The Sabines, in deliberating on the course which they should pursue in the emergency, found themselves in a situation of great perplexity. In the first place the impulse which urged them to immediate acts of retaliation and hostility was restrained by the fact that so many of their beloved daughters were wholly in the power of their enemies, and they could not tell what cruel fate might await the captives if they were themselves to resort to any measures that would exasperate or provoke the captors. Then again their own territory was very much exposed and they were by no means certain, in case a war should be commenced between them and the Romans, how it would end. Their own population was much divided, being scattered over the territory, or settled in various cities and towns which were but slightly fortified, and consequently were much exposed to assault in case the Romans were to make an incursion into their country. In view of all these considerations the Sabines concluded that it would be best for them on the whole, to try the influence of gentle measures, before resorting to open war.
They therefore sent an embassy to Romulus, to remonstrate in strong terms against the wrong which the Romans had done them by their treacherous violence, and to demand that the young women should be restored. “If you will restore them to us now,” said they, “we will overlook the affront which you have put upon us, and make peace with you; and we will enter into an alliance with you so that hereafter your people and ours may be at liberty to intermarry in a fair and honorable way, but we can not submit to have our daughters taken away from us by treachery and force.”
Reasonable as this proposition seems, Romulus did not think it best to accede to it. It was, in fact, too late, for such deeds once done can hardly be undone. Romulus replied, that the women, being now the wives of the Romans, could not be surrendered. The violence, he said, of which the Sabines complained was unavoidable. No other possible way had been open to them for gaining the end. He was willing, he added, to enter into a treaty of peace and alliance with the Sabines, but they must acknowledge, as a preliminary to such a treaty, the validity of the marriages, which, as they had already been consummated, could not now be annulled.
The Sabines, on their part, could not accede to these proposals.
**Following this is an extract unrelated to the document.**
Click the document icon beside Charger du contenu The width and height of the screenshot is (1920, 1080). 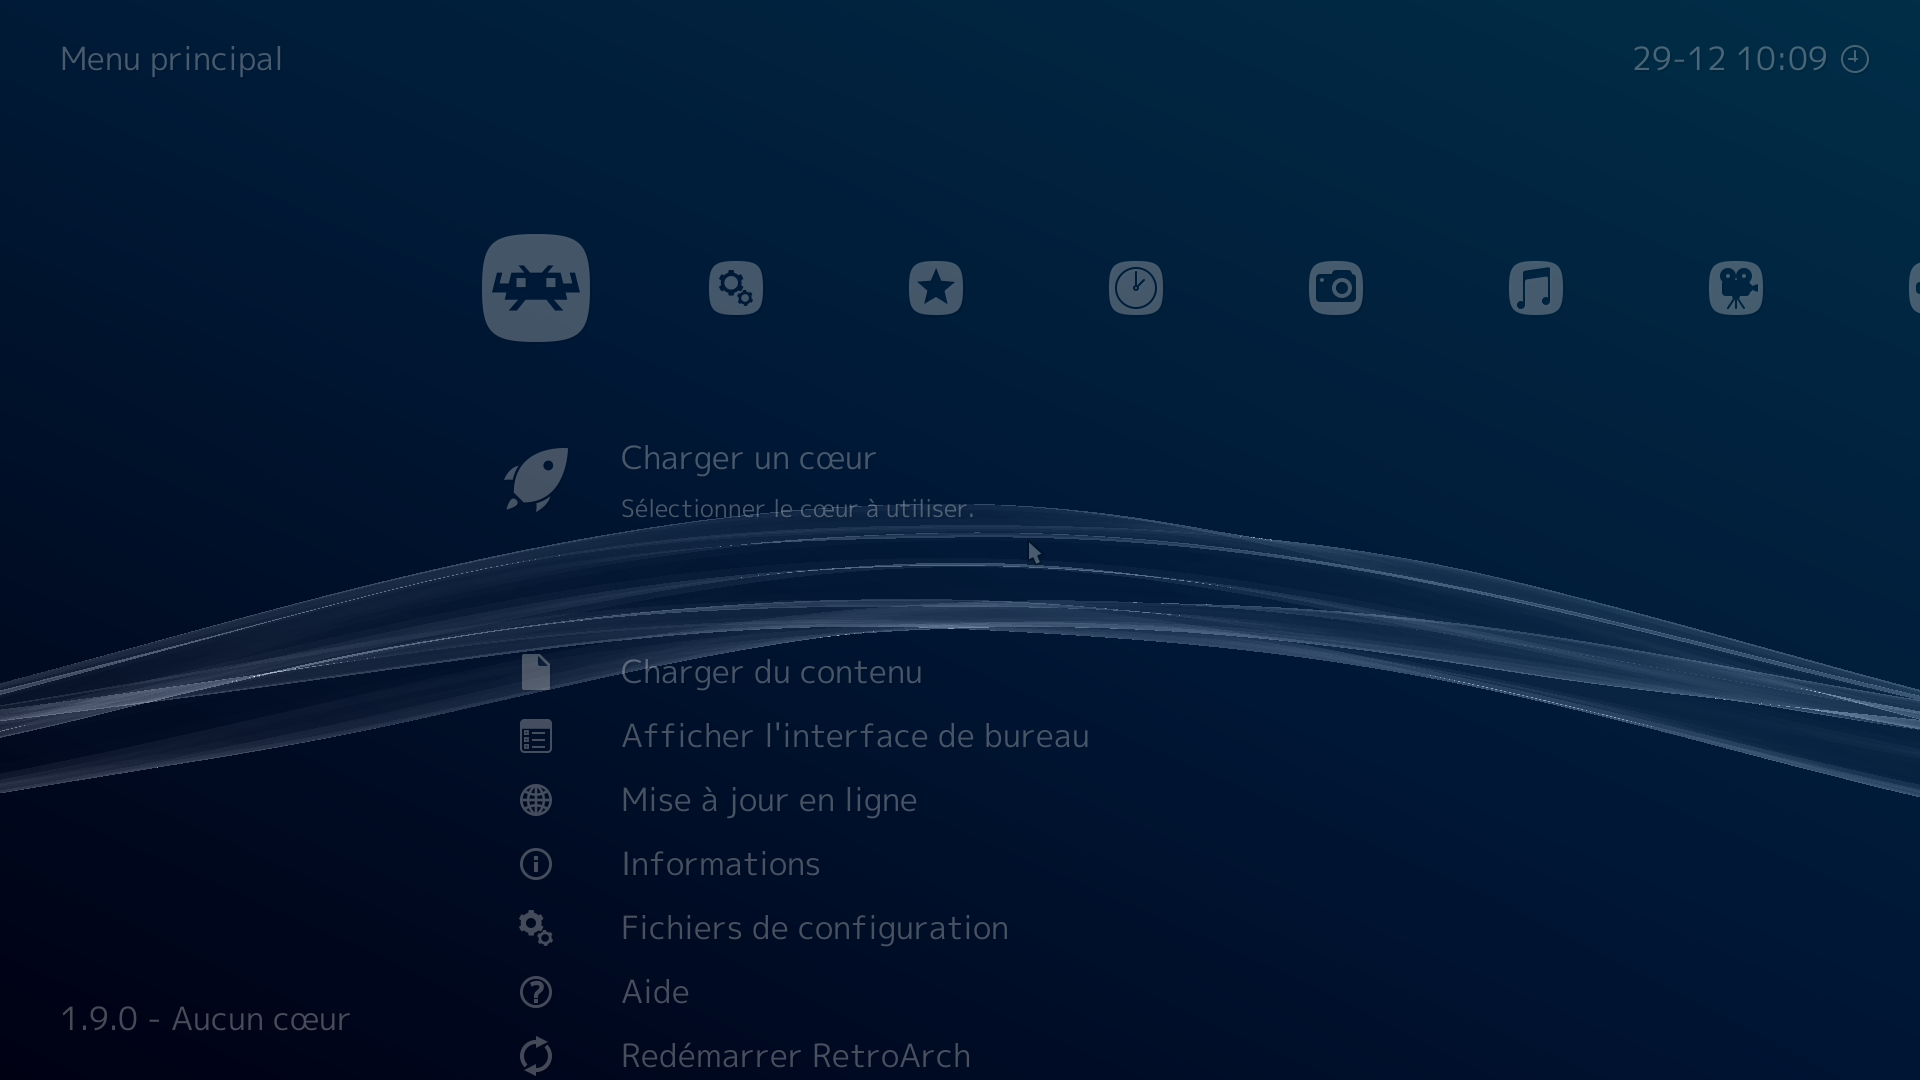click(536, 671)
Being, however, still reluctant to commence hostilities, they continued the negotiations—though while engaged in them they seemed to anticipate an unfavorable issue, for they were occupied all the time in organizing troops, strengthening the defenses of their villages and towns, and making other vigorous preparations for war.
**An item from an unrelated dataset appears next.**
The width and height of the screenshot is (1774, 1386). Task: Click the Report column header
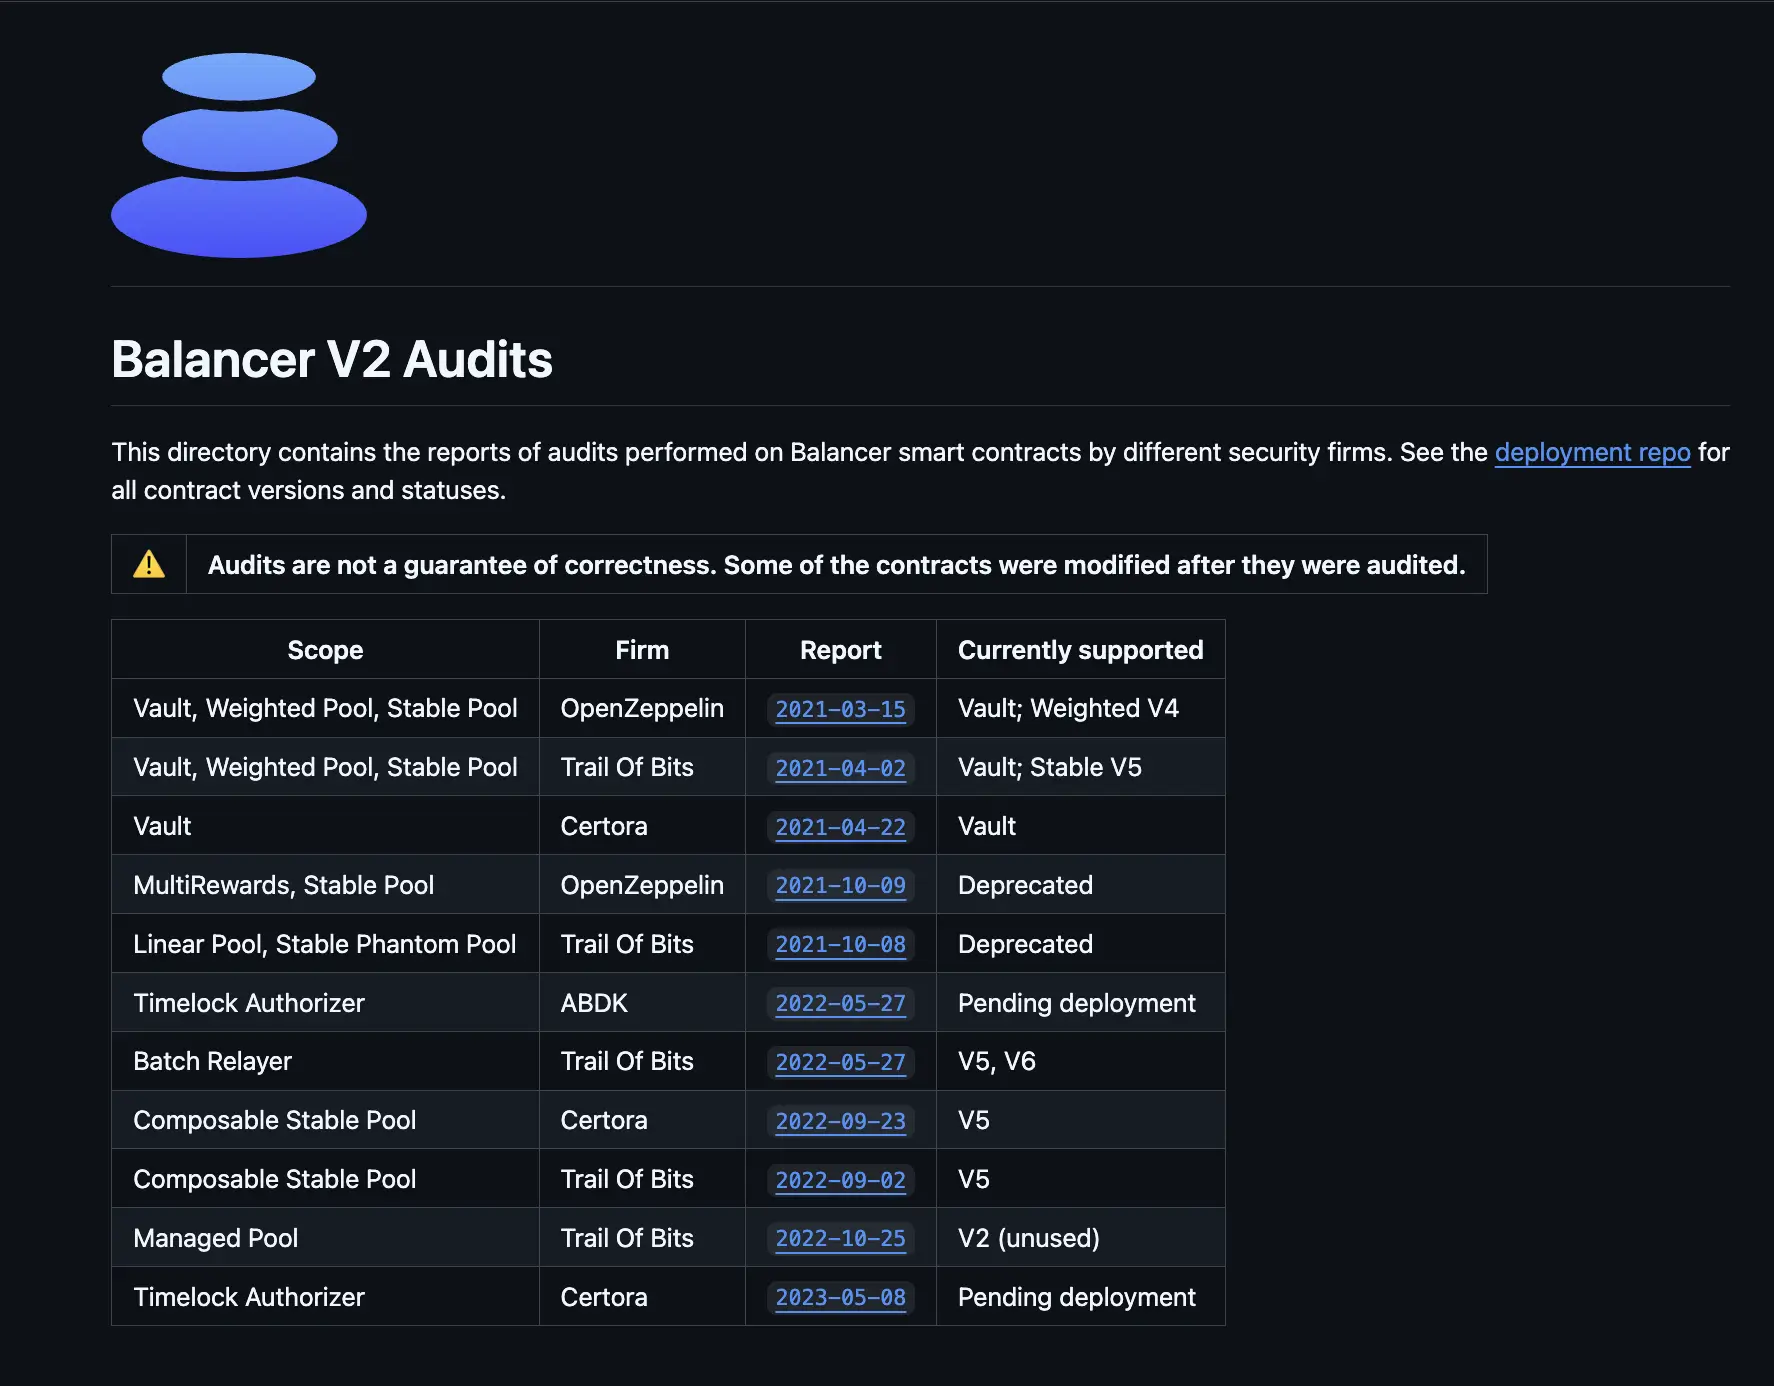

The Romans, in the mean time, seemed to find the young wives which they had procured by these transactions a great acquisition to their colony. It proved, too, that they not only prized the acquisition, but they exulted so much in the ingenuity and success of the stratagem by which their object had been effected, that a sort of symbolical violence in taking the bride became afterward a part of the marriage ceremony in all subsequent weddings. For always, in future years, when the new-married wife was brought home to her husband’s house, it was the custom for him to take her up in his arms at the door, and carry her over the threshold as if by force, thus commemorating by this ceremony the coercion which had signalized the original marriages of his ancestors, the founders of Rome.